» TASK TO COMPLETE: Rewrite the material as a numbered list, starting at the line that contains "Click the eye" and continuing through the final line of the material. Leave out blank lines and pictures.

━━━━

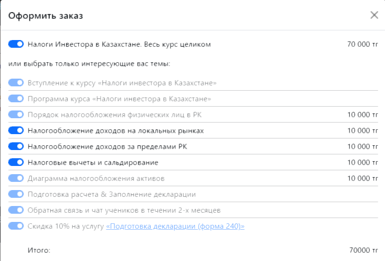Open the «Подготовка декларации (форма 240)» link
This screenshot has height=261, width=385.
coord(175,226)
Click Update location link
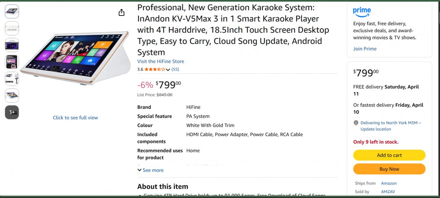The width and height of the screenshot is (440, 198). click(376, 129)
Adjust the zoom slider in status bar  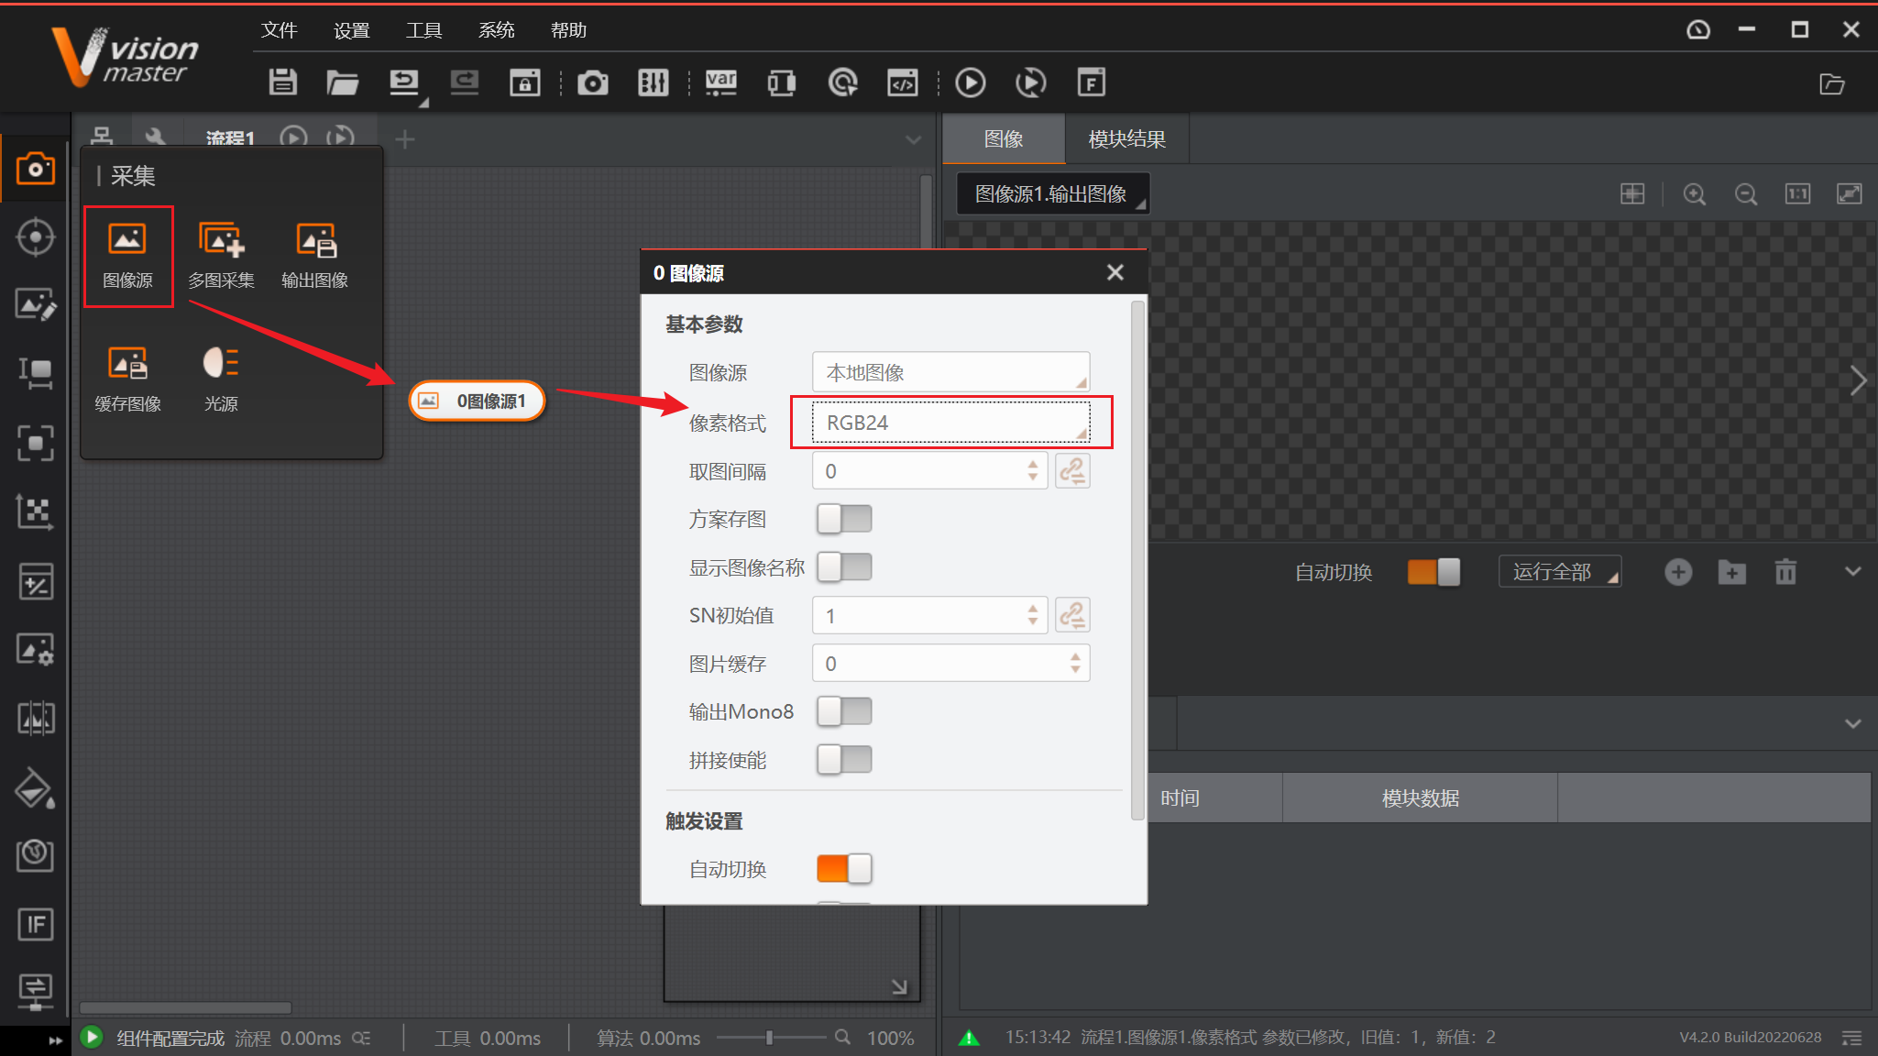click(x=770, y=1038)
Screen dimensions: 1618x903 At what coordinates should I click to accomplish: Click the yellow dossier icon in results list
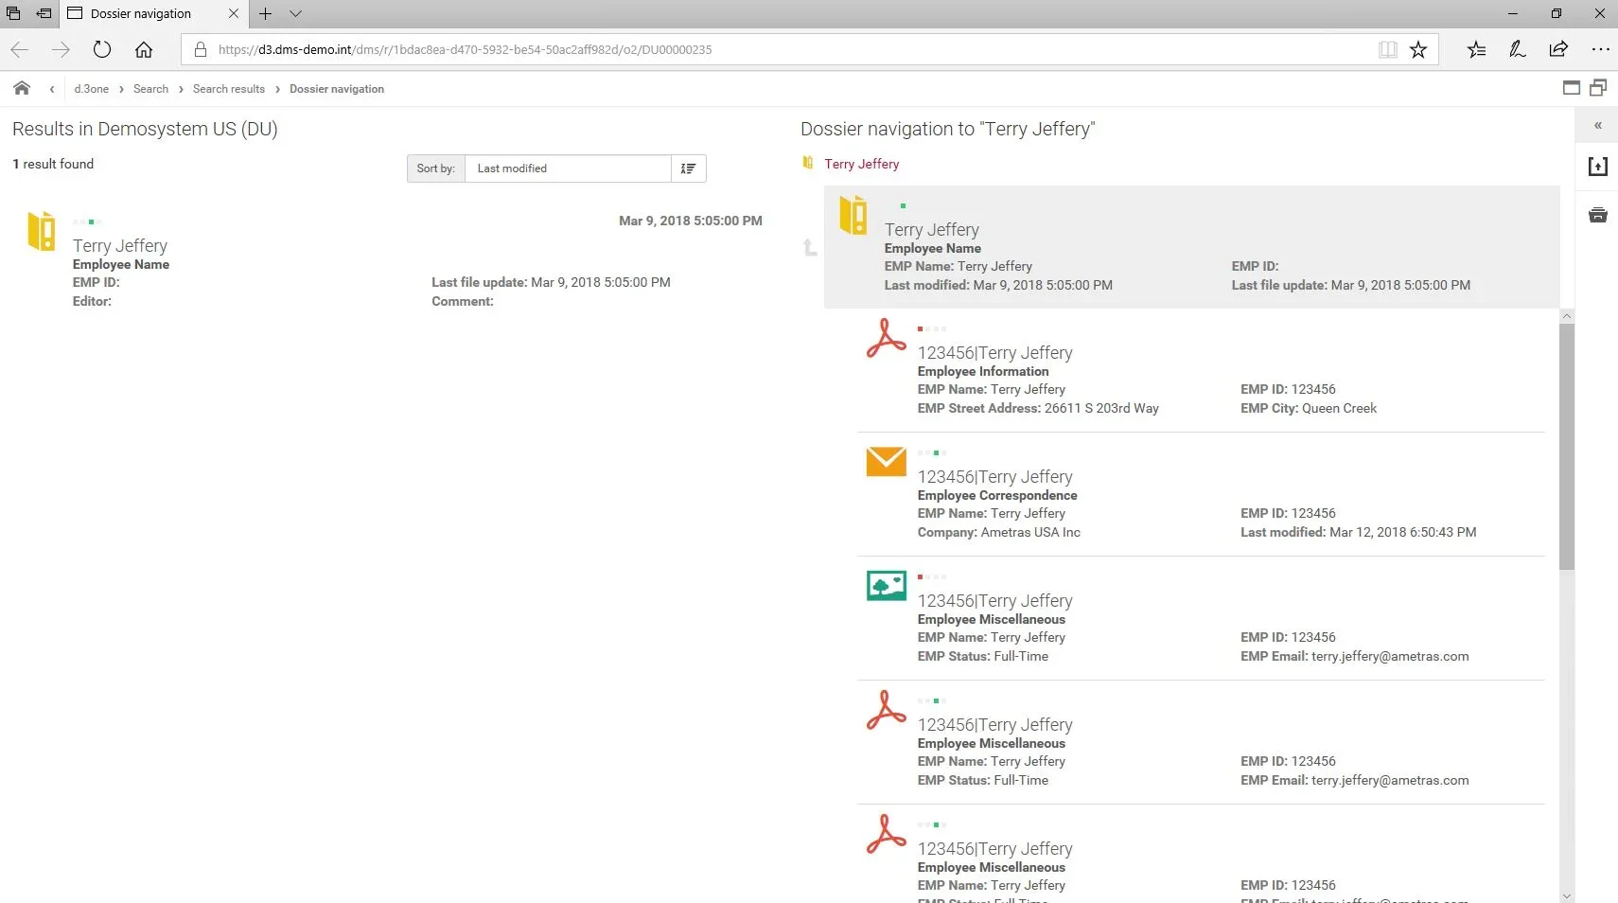(42, 231)
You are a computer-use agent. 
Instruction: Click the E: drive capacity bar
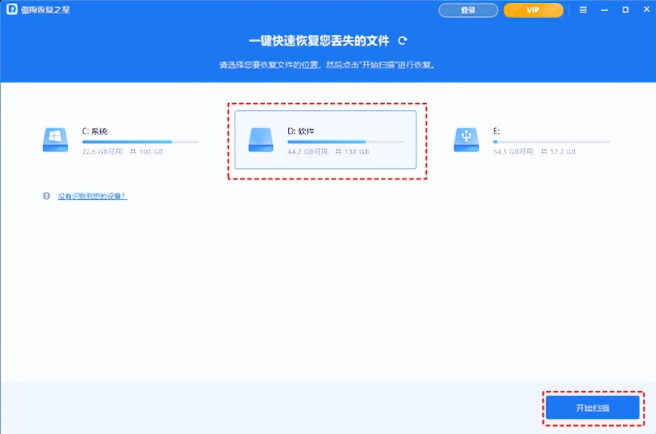click(x=553, y=142)
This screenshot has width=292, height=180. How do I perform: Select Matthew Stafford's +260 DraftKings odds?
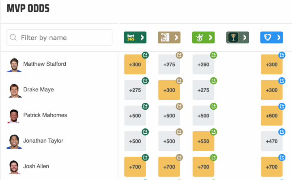coord(203,65)
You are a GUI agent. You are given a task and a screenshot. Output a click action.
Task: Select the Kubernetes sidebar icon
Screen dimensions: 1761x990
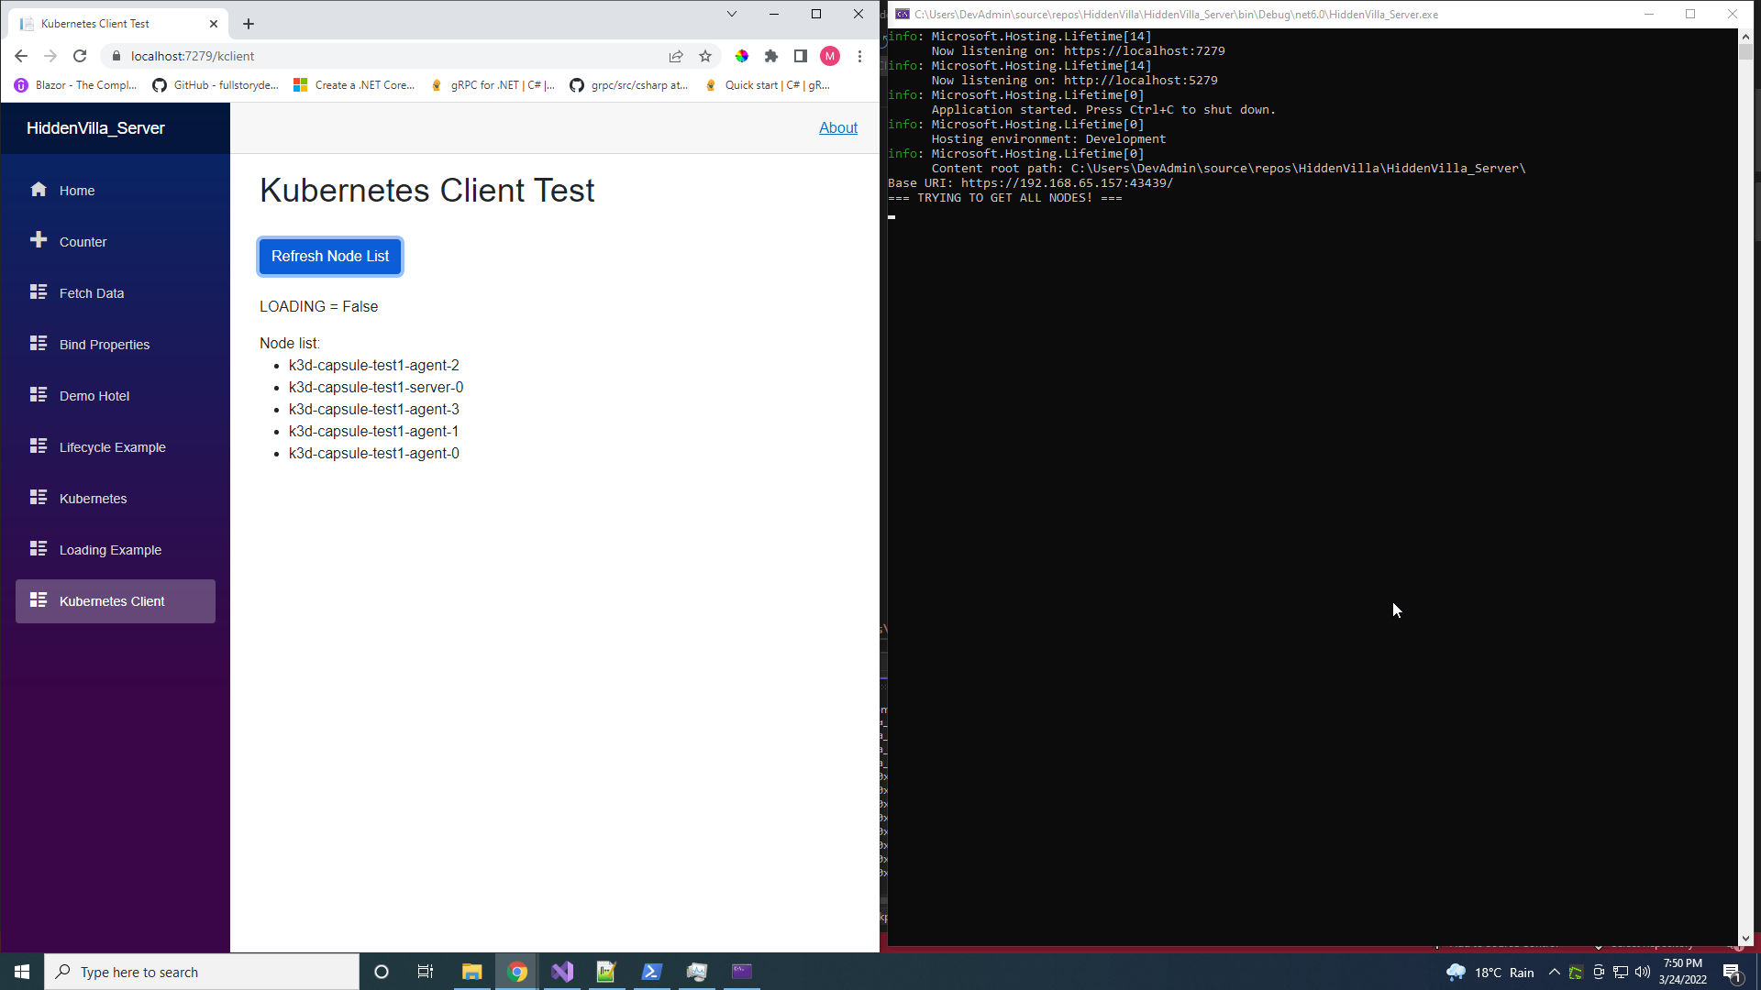(x=39, y=497)
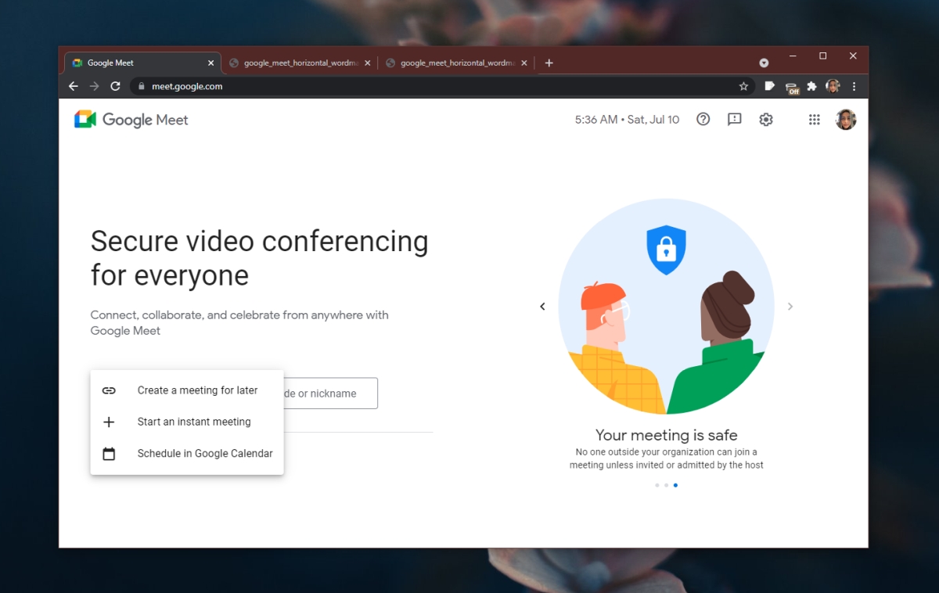This screenshot has width=939, height=593.
Task: Click your profile avatar in the Meet header
Action: pos(846,119)
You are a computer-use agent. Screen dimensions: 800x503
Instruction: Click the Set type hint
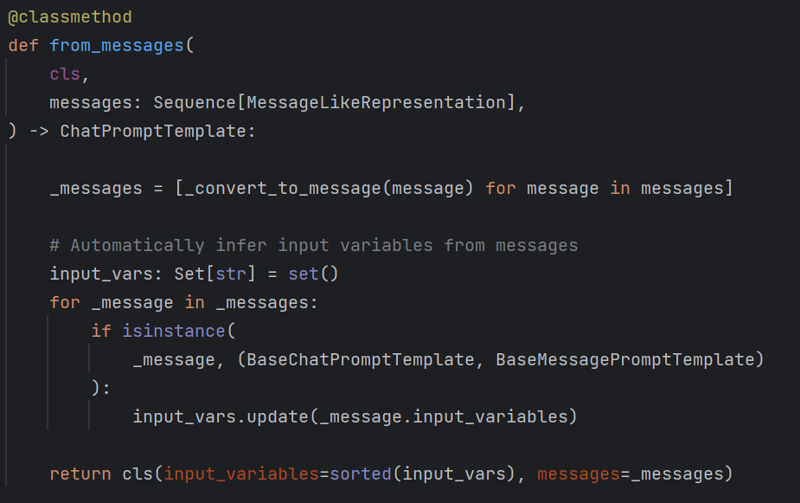pyautogui.click(x=189, y=274)
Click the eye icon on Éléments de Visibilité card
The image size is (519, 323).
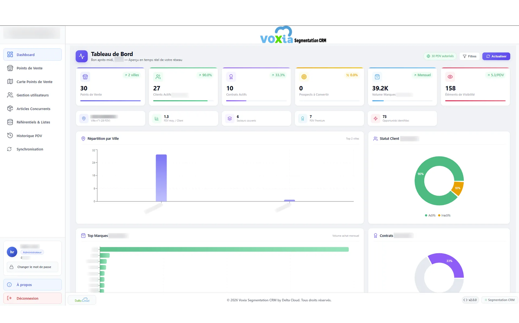point(450,77)
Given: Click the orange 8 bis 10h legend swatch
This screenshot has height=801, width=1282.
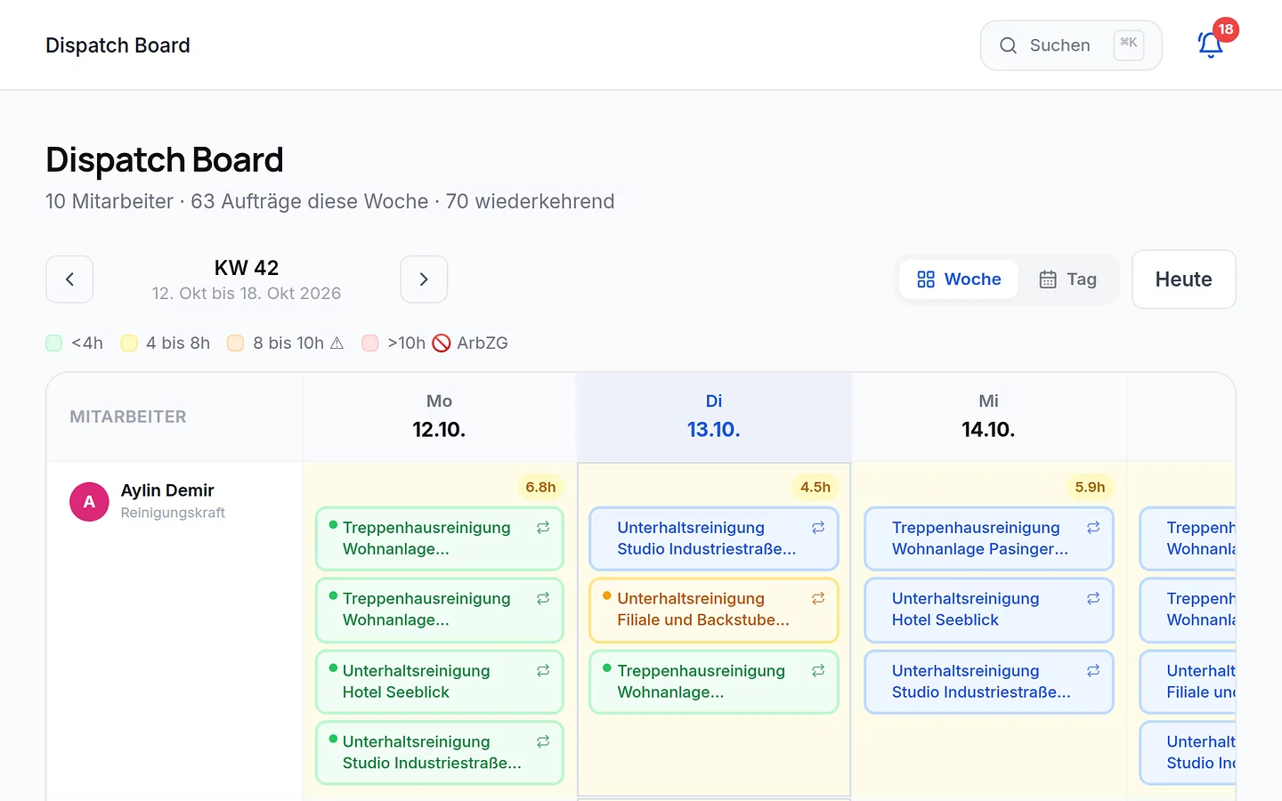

━━━━

» TASK ANSWER:
1. Click the eye icon on Éléments de Visibilité card
2. The image size is (519, 323).
3. point(450,77)
4. Given: Click the orange 8 bis 10h legend swatch
5. This screenshot has height=801, width=1282.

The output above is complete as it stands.